The 3-Layer Portability Model
Every ConvexCompose module is built in three layers. The key insight: each layer has different portability properties, and you only pay the framework-coupling cost at the very top.
Layer 1: Convex Core (100% portable)
The Convex schema and functions. Pure TypeScript with zero framework dependencies. This is where your data lives, your queries run, and your mutations execute.
- Drop the folder into any Convex project.
- No React, no Next.js, no TanStack imports.
- Tested with Convex's built-in test harness.
Layer 2: React Components (~90% portable)
Standard React components that consume the Convex hooks (useQuery, useMutation). They are framework-agnostic — no router imports, no next/link, no TanStack Link. Navigation happens through callback props that the host app wires up.
- Pass
onNavigatefrom the host's router. - Pass
renderLinkfor SSR-friendly links. - Style with Tailwind utility classes (or override).
Layer 3: Route Wrappers (framework-specific)
Thin shells — usually about 5 lines each — that adapt the React components to your specific router. ConvexCompose ships templates for TanStack Start, Next.js, and Remix.
// apps/web/src/routes/mail.tsx (TanStack Start)

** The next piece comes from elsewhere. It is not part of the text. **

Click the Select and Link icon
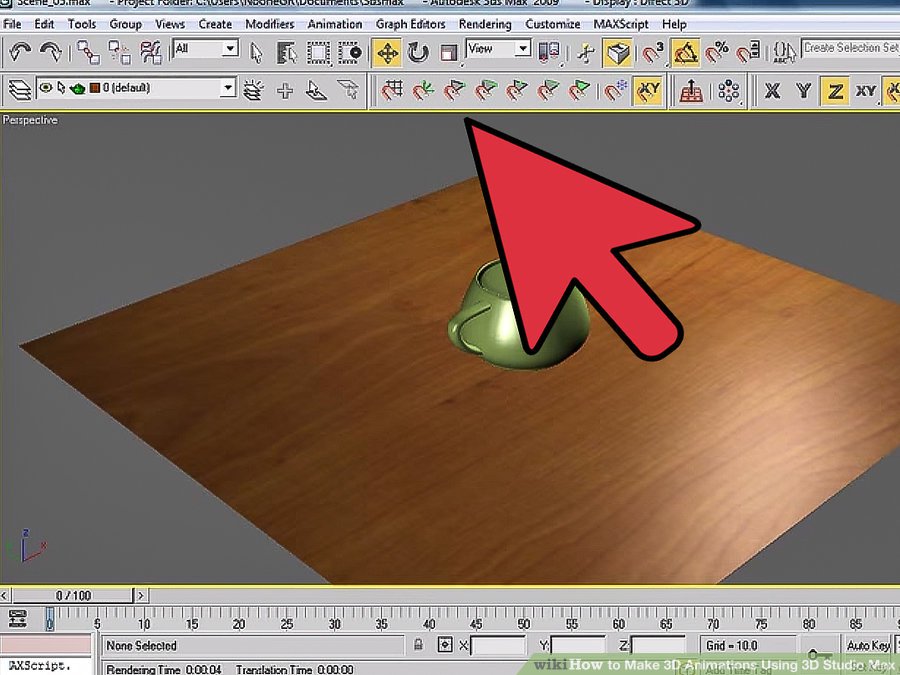The image size is (900, 675). point(88,51)
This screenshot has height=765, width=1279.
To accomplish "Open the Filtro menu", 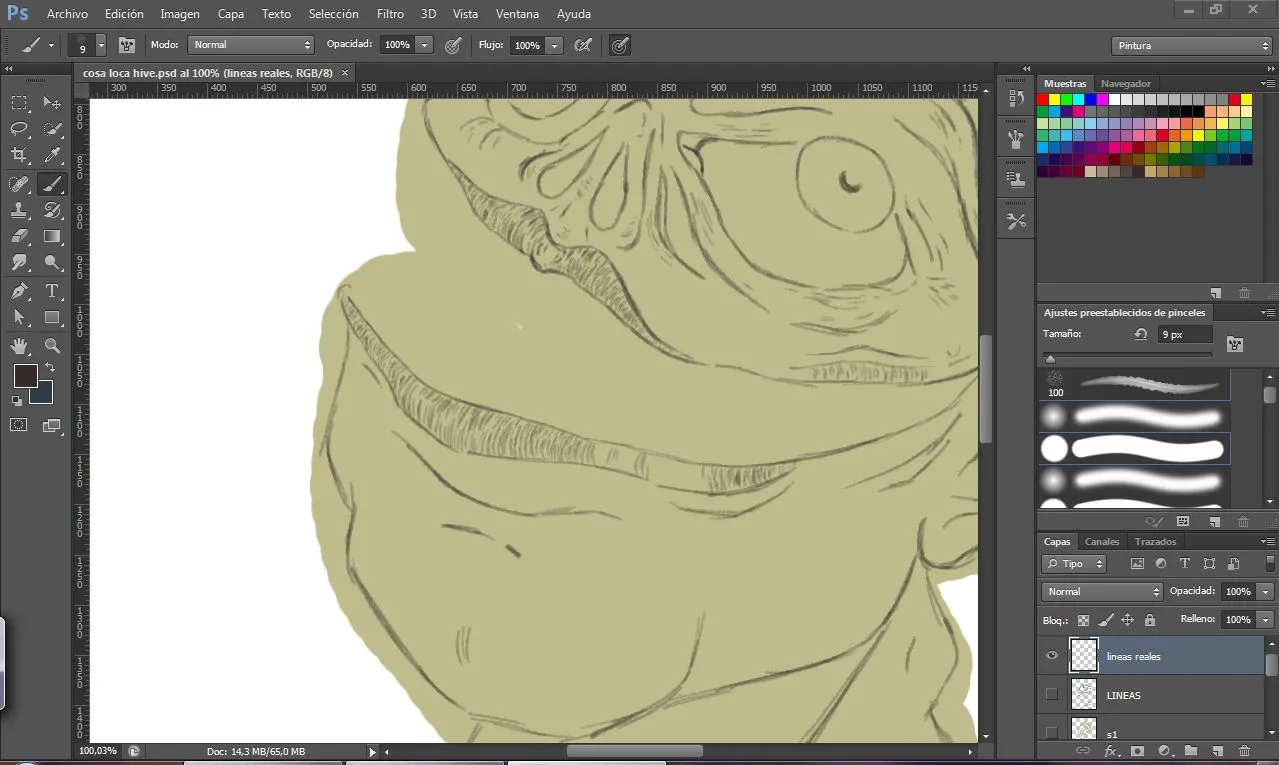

import { createFileRoute } from '@tanstack/react-router';
import { MailInbox } from '@convexcompose/mail/react';
export const Route = createFileRoute('/mail')({
component: () => <MailInbox onOpen={(id) => Route.navigate({ to: `/mail/${id}` })} />,
}); Why this matters
If you swap routers (or even rewrite your frontend in a different framework entirely), you only rewrite Layer 3. Your data, your queries, and 90% of your UI come along for the ride.